At noon, the fat girls came to remove the dishes, bringing more. Panduv asked, seeking to be plain in an approximation of the slur of Iscah, if she might answer the needs of nature. One of the girls, not speaking, indicated a lidded clay vessel in the corner. Not only, it seemed, was the cell the size of a latrine, it was to become one in fact.
Panduv ate no more of the food. She performed certain exercises, raising her feet to the wall, looping her body over—but the space was so confined it frustrated her, as the public jouncing restriction of Owar’s deck had done.
In the evening, another meal was served.
As dusk, Star-flushed, began to fill the meshed grating in the door, the holy-mistress came to visit, audible before entry from her bracelets and her heavy, labored breath.
She stood in the doorway, perhaps fearful she would be wedged forever should she enter the narrow cell. She smelled of sweat and perfume and displeasure.
“You must eat,” the mistress said to Panduv.
Panduv smiled.
“To increase my weight?”
“Yes, that’s so. To make you appealing.”
“The men of your town like slugs for women.”
The mistress, understanding her, pursed her lips. She was coppery, dark for Iscah, t
hough nothing to Panduv, with tough black hair much-braided and strung with beads. Under the slabs of her porridge-built flesh, an old beauty peered out bewildered. But her eyes were flint.
“Who is it you worship?” she inquired.
“Zarduk of fire. Daigoth of the warriors.”
“You are Zakr. Free, or under the whites?”
“Neither. I am a slave of Alisaar.”
“You know the name of Cah?”
“I have,” said Panduv, “no quarrel with Cah.”
“Cah has bought you. Cah requires you to serve. To serve, you must plumpen.”
“Your food nauseates me. I can’t eat it even if I would. Look at me. This body is used to exercise. I was a fire dancer.” (The mistress made a little hissing noise.) “Cage me this way,” said Panduv, reasonably, while her blood roared in her ears, “and I’ll become sick. You’ll waste your goddess’ money.”

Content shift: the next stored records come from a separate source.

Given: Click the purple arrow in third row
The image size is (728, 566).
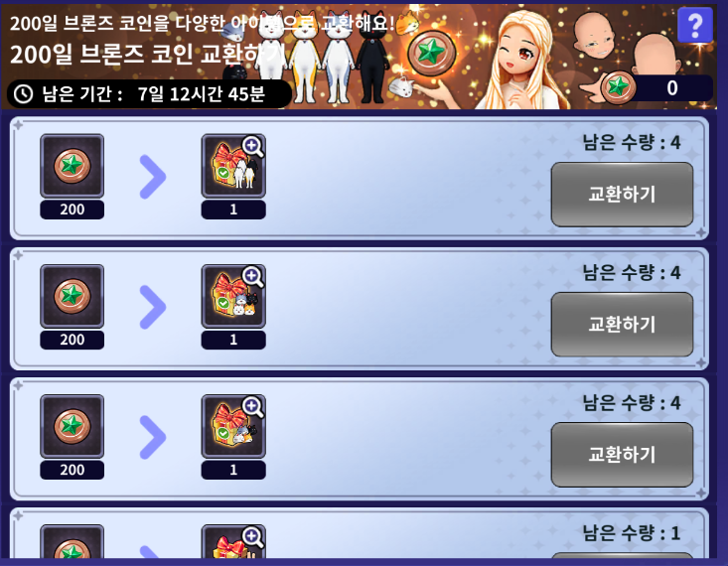Looking at the screenshot, I should [153, 437].
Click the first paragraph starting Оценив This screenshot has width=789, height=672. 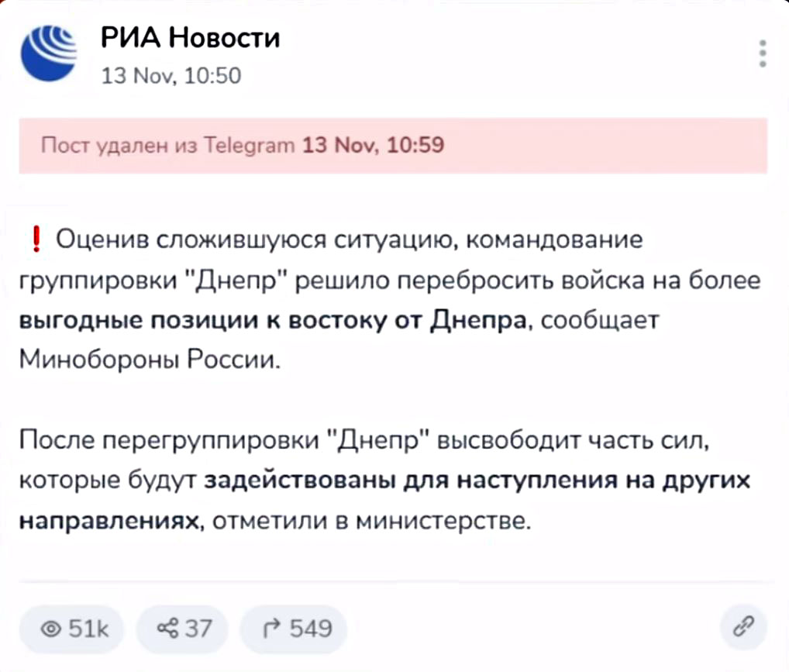tap(390, 299)
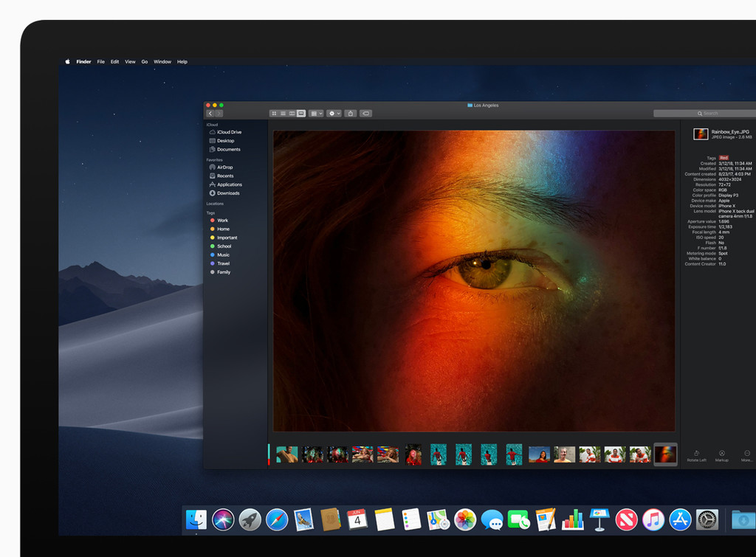
Task: Open the group-by dropdown in the toolbar
Action: (315, 114)
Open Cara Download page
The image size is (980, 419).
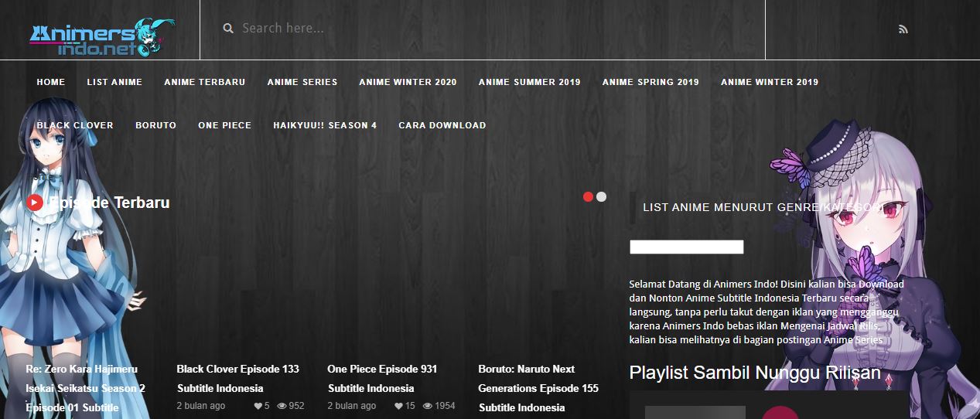tap(442, 125)
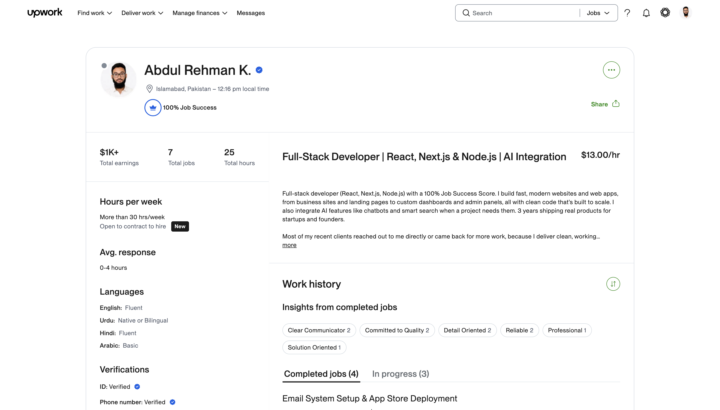Click into the Search input field
The image size is (720, 410).
pyautogui.click(x=523, y=13)
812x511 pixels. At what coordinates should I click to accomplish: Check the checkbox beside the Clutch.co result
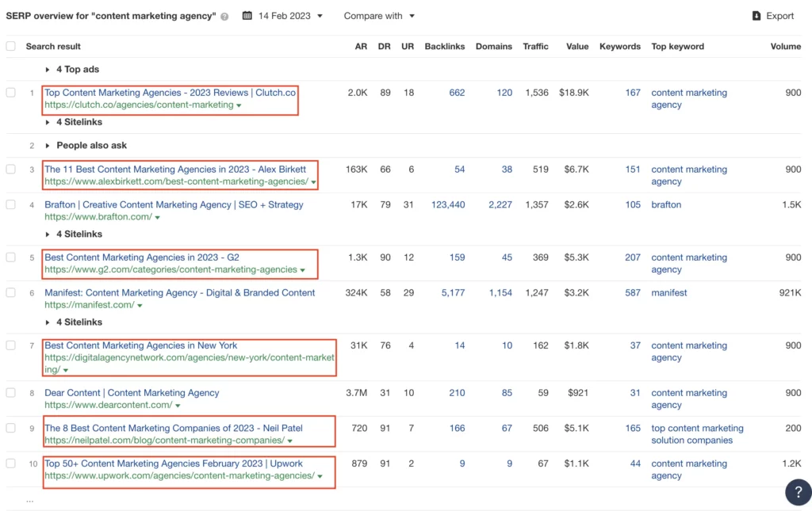(10, 93)
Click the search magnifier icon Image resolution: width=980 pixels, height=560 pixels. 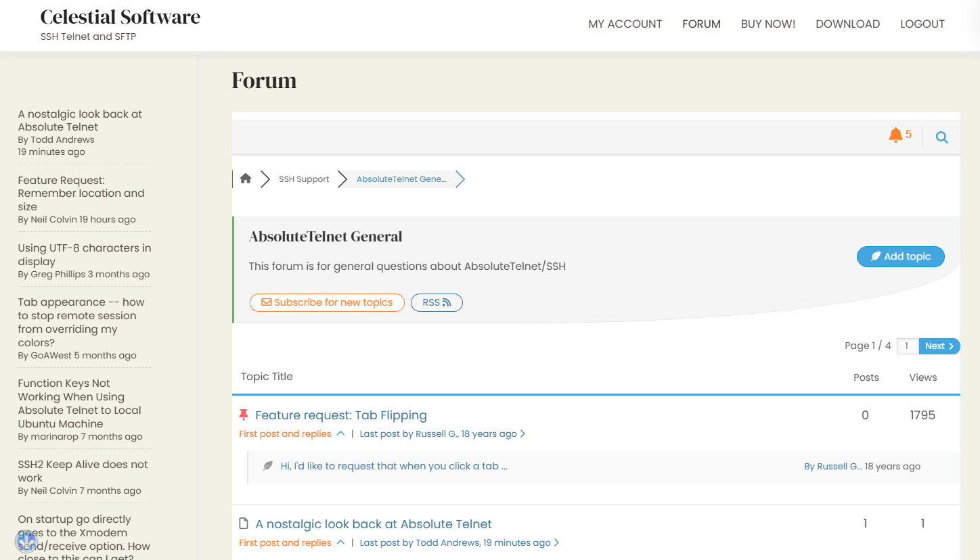(941, 138)
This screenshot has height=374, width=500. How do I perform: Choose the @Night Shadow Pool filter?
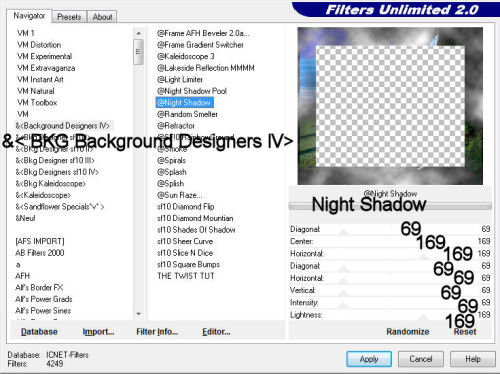[x=192, y=91]
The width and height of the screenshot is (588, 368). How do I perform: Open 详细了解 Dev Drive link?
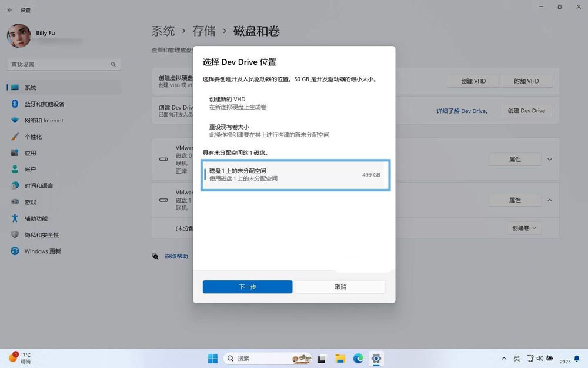coord(462,111)
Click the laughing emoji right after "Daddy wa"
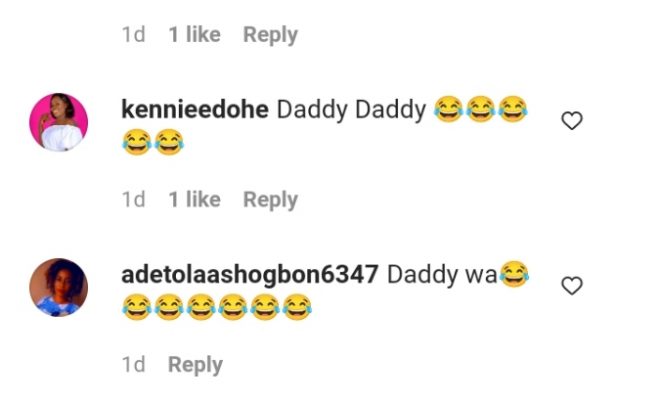Screen dimensions: 660x400 coord(514,274)
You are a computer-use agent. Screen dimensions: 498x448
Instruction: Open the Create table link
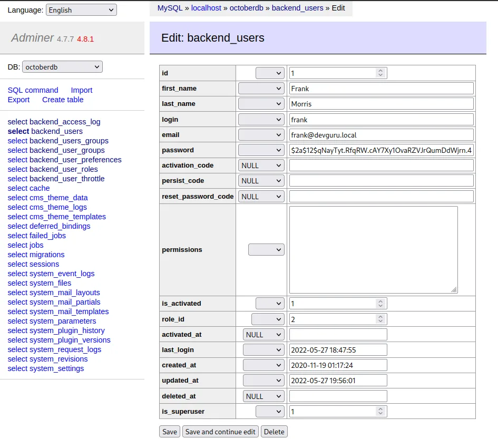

“You will grow accustomed to the food. If you’d gone hungry since your birth, you would be glad of it, as the other girls. It is an untroubled life.”

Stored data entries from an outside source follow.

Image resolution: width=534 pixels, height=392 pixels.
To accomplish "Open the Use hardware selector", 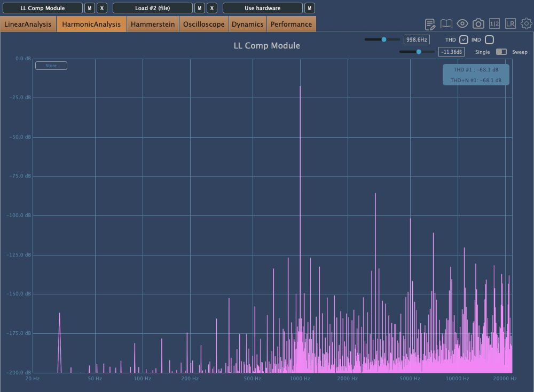I will (x=262, y=8).
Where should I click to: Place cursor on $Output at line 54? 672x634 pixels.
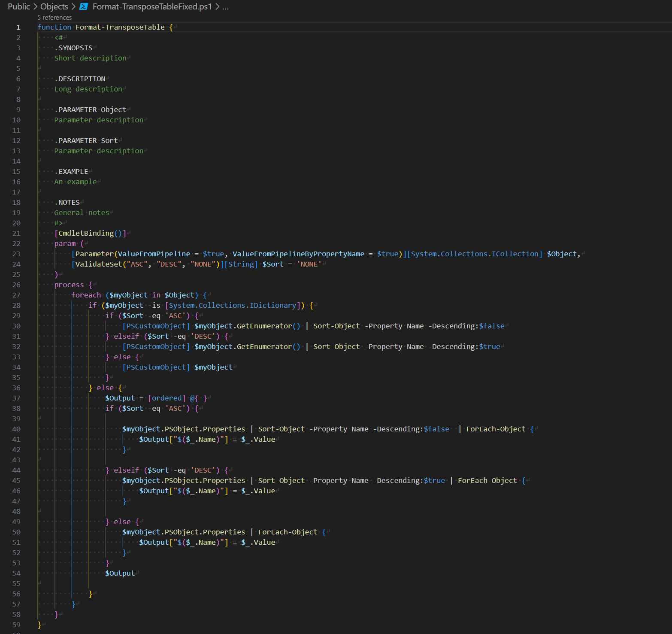point(120,573)
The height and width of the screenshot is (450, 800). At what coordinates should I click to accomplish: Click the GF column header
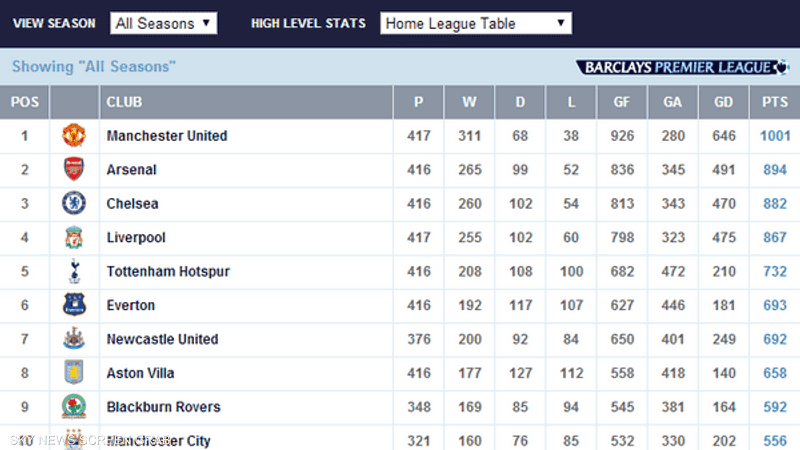point(621,102)

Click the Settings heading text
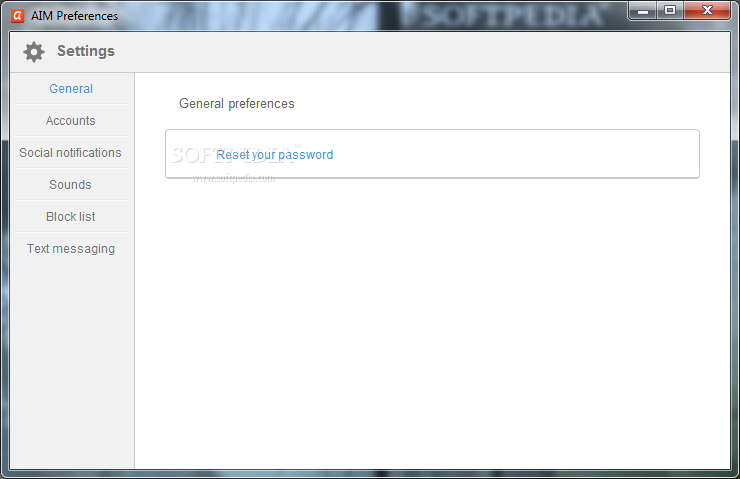[86, 51]
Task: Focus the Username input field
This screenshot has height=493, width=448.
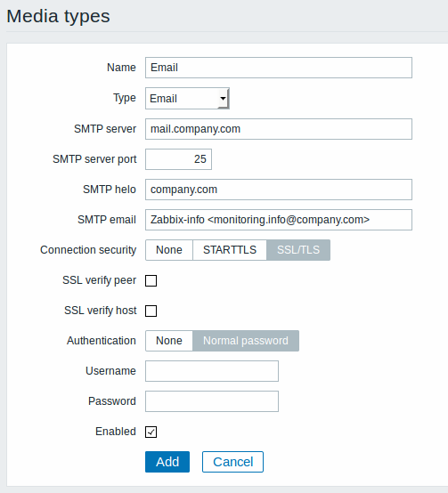Action: point(212,371)
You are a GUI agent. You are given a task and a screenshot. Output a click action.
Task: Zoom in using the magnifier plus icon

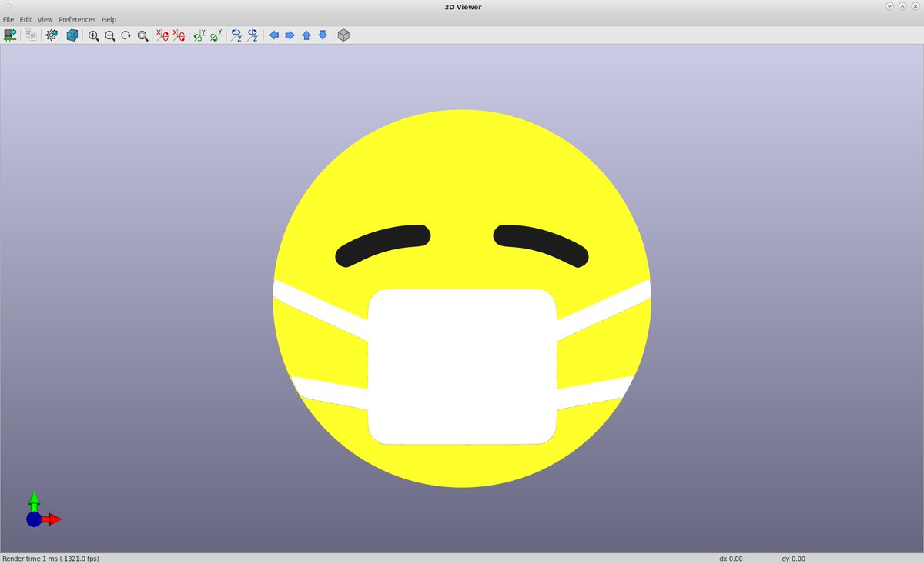tap(94, 35)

Panduv could no longer restrain herself—the one she had been.
“Damn your untrouble, you wallowing sow! Am I to become a thing like you? I’ll starve. I’ll die rather. Take me out and kill me.”

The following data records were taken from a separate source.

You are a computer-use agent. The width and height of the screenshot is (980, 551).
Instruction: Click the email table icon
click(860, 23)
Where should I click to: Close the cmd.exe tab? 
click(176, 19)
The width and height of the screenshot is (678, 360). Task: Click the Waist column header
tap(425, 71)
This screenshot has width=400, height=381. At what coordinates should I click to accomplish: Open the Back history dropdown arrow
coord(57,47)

She thought then of her beehive tomb she had given to the white Amanackire bitch. The tomb was swept to pieces by the wave, no doubt. And the witch-bitch had promised her long life, that would not need it—
But the fat woman had gone away, her attendant was closing the door.
Panduv upset the plates of sticky food. (And considered an instant the temple guards, but they were too many.) She stood on her hands against the wall. She blazed with futile anger and did everything so poorly she might as well not have attempted it, finally striking her head against an uneven place in the plaster. Then she beat her fists there, and cursed all things.
Later, she flung herself on the pallet. The truth, reality, had come to her now with a vengeance. She felt at last the end of Saardsinmey, the loss of what she had been, at first with raging agony, though this settled gradually through the void of night into a disbelieving despair.